(Stored data)
-- -- --
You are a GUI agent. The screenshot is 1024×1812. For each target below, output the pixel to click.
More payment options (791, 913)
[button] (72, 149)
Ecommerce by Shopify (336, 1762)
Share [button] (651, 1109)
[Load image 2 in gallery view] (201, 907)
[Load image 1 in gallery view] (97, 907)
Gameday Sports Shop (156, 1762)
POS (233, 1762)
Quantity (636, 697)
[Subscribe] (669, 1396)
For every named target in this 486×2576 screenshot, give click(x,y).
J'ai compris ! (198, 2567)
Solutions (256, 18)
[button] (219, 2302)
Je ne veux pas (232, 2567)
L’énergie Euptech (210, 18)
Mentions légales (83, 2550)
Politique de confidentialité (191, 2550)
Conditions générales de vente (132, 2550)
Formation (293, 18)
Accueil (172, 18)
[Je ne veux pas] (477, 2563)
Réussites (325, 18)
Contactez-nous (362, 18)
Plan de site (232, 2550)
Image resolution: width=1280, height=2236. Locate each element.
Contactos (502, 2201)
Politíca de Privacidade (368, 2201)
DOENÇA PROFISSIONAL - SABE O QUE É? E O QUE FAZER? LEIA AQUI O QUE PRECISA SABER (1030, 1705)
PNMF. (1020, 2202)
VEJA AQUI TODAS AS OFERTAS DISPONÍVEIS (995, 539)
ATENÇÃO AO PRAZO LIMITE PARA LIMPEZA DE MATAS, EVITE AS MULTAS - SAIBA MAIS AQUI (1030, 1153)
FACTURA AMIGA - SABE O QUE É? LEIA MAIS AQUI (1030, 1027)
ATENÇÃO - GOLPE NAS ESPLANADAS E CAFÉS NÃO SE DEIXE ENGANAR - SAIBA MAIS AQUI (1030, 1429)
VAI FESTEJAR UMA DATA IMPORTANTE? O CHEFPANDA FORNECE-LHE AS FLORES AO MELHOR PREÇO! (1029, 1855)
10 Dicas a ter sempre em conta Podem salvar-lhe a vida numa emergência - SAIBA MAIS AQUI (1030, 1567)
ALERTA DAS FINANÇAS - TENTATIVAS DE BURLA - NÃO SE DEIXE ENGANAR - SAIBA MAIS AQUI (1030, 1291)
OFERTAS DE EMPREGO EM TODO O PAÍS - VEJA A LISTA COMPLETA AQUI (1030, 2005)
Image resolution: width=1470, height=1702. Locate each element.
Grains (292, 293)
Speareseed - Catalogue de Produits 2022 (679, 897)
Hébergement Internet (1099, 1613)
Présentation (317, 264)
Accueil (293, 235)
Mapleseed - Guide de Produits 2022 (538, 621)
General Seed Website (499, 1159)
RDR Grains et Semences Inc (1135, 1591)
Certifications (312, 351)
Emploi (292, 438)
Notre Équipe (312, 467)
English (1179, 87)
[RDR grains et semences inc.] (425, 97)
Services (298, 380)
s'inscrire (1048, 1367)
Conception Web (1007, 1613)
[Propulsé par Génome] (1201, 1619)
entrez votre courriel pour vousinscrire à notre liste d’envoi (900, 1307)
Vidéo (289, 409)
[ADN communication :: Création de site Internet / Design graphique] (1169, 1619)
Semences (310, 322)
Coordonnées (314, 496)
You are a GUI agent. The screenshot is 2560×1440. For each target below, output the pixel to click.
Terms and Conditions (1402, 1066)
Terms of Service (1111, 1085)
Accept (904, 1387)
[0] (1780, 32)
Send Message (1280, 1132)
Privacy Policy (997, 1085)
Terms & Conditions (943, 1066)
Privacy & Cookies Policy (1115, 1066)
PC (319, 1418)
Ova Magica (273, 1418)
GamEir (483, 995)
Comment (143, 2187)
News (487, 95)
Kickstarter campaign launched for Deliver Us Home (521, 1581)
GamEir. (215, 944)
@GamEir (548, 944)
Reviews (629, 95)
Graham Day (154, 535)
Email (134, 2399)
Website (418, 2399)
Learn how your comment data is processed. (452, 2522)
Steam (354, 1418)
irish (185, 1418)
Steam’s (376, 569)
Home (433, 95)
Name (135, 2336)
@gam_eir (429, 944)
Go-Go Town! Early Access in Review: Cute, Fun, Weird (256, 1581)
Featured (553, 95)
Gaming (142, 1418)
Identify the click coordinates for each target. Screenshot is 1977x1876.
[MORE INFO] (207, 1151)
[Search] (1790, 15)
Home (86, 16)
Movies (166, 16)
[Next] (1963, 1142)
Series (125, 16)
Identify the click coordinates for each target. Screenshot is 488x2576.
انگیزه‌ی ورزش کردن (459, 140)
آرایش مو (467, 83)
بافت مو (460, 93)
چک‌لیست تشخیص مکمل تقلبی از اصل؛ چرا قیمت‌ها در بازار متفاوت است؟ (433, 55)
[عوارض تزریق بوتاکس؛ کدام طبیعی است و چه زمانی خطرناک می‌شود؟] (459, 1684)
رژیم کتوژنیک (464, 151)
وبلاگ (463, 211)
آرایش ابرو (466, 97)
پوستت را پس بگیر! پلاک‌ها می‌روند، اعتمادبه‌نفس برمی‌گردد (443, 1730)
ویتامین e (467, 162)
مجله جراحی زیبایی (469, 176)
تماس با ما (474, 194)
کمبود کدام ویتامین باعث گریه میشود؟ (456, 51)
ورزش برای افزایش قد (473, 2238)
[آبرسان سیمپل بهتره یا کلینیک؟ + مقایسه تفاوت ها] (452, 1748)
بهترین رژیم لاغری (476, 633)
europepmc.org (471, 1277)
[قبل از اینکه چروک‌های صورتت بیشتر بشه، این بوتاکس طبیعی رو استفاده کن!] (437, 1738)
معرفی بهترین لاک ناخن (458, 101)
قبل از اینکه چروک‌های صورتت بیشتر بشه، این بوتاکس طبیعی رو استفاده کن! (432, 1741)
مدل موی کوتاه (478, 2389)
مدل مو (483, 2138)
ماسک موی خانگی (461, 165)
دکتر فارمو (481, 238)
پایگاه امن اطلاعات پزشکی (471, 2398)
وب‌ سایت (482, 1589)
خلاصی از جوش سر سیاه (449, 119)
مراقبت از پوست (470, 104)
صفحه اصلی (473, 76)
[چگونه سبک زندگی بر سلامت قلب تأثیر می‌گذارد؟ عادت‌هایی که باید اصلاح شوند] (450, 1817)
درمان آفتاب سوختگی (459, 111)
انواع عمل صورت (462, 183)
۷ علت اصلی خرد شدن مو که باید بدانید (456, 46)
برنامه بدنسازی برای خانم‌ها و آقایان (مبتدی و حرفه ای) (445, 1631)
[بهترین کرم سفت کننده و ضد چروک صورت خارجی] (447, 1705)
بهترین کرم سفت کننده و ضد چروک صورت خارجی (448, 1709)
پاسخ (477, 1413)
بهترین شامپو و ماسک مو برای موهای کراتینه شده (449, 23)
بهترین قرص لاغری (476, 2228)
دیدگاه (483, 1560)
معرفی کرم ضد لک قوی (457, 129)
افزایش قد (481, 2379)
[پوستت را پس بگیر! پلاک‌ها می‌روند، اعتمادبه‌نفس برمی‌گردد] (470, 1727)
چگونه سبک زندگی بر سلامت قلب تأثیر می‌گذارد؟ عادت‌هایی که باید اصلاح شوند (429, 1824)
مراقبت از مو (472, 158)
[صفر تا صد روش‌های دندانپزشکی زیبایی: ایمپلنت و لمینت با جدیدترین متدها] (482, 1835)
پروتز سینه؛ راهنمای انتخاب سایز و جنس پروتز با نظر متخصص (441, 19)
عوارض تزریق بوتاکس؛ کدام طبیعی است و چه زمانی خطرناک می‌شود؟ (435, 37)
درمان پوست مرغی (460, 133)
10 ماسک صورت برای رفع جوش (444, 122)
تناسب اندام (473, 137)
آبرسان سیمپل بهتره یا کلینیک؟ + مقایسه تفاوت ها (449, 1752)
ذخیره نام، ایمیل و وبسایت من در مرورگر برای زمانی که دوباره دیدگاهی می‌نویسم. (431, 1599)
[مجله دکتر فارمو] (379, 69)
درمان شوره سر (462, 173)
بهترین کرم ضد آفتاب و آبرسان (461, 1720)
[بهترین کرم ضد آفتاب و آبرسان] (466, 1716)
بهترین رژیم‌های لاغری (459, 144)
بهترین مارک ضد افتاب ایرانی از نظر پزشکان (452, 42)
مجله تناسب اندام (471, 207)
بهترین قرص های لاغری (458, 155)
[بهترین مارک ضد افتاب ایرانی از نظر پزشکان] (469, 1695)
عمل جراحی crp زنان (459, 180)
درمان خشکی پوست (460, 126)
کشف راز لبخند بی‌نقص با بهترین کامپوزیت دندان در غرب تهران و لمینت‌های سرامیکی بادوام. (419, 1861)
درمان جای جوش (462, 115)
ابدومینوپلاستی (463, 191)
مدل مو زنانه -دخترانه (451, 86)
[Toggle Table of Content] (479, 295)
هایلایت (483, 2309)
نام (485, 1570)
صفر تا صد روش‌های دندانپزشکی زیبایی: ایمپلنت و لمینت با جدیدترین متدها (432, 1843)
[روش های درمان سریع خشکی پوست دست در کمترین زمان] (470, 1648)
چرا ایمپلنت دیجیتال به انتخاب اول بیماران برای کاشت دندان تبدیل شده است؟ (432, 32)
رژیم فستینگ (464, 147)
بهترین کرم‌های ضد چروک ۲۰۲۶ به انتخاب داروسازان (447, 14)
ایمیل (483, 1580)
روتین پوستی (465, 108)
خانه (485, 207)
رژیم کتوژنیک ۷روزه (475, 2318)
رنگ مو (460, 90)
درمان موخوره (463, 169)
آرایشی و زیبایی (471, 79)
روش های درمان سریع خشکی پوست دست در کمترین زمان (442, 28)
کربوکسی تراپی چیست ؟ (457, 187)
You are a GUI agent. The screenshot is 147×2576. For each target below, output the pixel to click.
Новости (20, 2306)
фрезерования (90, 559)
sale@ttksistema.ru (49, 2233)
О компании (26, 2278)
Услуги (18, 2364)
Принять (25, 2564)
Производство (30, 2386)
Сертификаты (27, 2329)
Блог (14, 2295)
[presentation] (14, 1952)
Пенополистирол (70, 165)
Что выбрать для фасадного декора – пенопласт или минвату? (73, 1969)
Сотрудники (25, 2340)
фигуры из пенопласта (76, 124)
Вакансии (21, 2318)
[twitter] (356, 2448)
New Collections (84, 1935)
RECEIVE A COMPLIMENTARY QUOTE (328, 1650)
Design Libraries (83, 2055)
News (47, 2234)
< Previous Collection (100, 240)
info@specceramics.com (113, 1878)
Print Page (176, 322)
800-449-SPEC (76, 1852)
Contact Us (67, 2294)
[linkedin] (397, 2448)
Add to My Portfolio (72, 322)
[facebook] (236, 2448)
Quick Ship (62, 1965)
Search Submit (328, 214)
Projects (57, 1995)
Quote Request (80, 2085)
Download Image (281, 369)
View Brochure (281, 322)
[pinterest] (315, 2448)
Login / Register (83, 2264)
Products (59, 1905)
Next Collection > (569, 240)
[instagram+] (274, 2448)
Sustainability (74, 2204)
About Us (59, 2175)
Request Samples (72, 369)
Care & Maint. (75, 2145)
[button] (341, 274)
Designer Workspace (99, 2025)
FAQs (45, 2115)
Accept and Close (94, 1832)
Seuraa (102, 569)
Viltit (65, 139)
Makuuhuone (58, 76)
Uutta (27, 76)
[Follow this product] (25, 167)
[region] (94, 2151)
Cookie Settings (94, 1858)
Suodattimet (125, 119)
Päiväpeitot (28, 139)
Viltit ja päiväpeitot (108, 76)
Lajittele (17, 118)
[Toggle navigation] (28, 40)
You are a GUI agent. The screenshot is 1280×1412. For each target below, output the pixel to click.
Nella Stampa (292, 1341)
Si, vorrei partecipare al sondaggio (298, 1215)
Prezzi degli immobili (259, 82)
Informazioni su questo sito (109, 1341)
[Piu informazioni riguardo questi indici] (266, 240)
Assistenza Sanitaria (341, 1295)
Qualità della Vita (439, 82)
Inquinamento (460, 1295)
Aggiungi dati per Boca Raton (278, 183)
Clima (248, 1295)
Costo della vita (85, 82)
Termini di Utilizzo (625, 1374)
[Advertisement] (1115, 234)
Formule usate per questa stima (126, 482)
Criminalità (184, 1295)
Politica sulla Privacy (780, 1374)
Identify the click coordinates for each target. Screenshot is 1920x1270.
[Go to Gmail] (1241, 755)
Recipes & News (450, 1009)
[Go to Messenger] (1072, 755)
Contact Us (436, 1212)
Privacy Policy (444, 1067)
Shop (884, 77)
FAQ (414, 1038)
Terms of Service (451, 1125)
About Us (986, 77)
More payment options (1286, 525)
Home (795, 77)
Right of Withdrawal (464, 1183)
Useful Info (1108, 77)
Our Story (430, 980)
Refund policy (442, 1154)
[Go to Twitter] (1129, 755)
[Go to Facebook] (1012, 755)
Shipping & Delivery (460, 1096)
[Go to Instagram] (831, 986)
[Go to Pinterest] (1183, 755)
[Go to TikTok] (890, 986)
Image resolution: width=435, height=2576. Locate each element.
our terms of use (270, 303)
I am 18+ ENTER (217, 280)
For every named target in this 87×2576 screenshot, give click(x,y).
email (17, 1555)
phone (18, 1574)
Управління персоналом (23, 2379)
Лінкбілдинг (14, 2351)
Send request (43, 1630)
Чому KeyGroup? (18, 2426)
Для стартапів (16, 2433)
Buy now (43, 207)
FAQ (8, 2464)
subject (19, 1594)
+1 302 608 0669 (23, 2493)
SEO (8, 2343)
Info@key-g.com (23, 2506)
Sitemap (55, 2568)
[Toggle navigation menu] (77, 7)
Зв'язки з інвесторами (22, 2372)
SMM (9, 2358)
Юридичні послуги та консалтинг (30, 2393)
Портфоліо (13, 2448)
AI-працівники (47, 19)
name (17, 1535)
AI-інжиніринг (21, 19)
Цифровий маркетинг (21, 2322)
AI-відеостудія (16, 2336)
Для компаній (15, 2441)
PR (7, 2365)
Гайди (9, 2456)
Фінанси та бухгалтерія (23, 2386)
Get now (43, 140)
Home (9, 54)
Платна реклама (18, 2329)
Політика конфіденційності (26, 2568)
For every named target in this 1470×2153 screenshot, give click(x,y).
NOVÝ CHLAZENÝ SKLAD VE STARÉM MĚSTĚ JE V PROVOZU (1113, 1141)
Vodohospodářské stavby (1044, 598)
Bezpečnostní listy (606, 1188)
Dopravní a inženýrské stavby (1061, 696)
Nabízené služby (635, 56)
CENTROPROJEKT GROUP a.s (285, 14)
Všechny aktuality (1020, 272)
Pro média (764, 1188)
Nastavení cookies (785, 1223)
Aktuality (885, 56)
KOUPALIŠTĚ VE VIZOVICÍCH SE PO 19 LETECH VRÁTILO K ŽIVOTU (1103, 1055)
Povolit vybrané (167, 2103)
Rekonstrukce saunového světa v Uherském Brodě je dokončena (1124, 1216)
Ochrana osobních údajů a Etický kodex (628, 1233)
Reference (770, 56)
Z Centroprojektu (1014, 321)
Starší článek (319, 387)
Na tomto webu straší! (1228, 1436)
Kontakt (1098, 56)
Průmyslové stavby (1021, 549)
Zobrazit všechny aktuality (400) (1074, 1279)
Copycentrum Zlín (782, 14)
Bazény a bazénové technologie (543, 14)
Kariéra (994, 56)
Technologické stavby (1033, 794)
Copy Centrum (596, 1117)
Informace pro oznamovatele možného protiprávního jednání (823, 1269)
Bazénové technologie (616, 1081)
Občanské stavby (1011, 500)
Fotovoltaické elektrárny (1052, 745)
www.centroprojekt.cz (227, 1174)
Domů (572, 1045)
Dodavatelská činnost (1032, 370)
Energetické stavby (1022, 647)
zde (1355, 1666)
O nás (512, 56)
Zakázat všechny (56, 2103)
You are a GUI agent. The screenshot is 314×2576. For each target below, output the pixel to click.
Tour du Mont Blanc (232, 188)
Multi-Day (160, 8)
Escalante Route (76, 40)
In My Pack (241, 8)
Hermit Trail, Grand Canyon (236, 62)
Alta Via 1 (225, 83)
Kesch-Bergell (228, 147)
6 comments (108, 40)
-- -- --
• Task to carry out
All lines above between those holding "[Toggle navigation] (28, 40)" and "[Piu informazioni riguardo", inclusive, must be set down unchanged, and no other line may be included.

• Solution below
[Toggle navigation] (28, 40)
You are a GUI agent. The screenshot is 1280×1412. For each target below, output the pixel to click.
Nella Stampa (292, 1341)
Si, vorrei partecipare al sondaggio (298, 1215)
Prezzi degli immobili (259, 82)
Informazioni su questo sito (109, 1341)
[Piu informazioni riguardo questi indici] (266, 240)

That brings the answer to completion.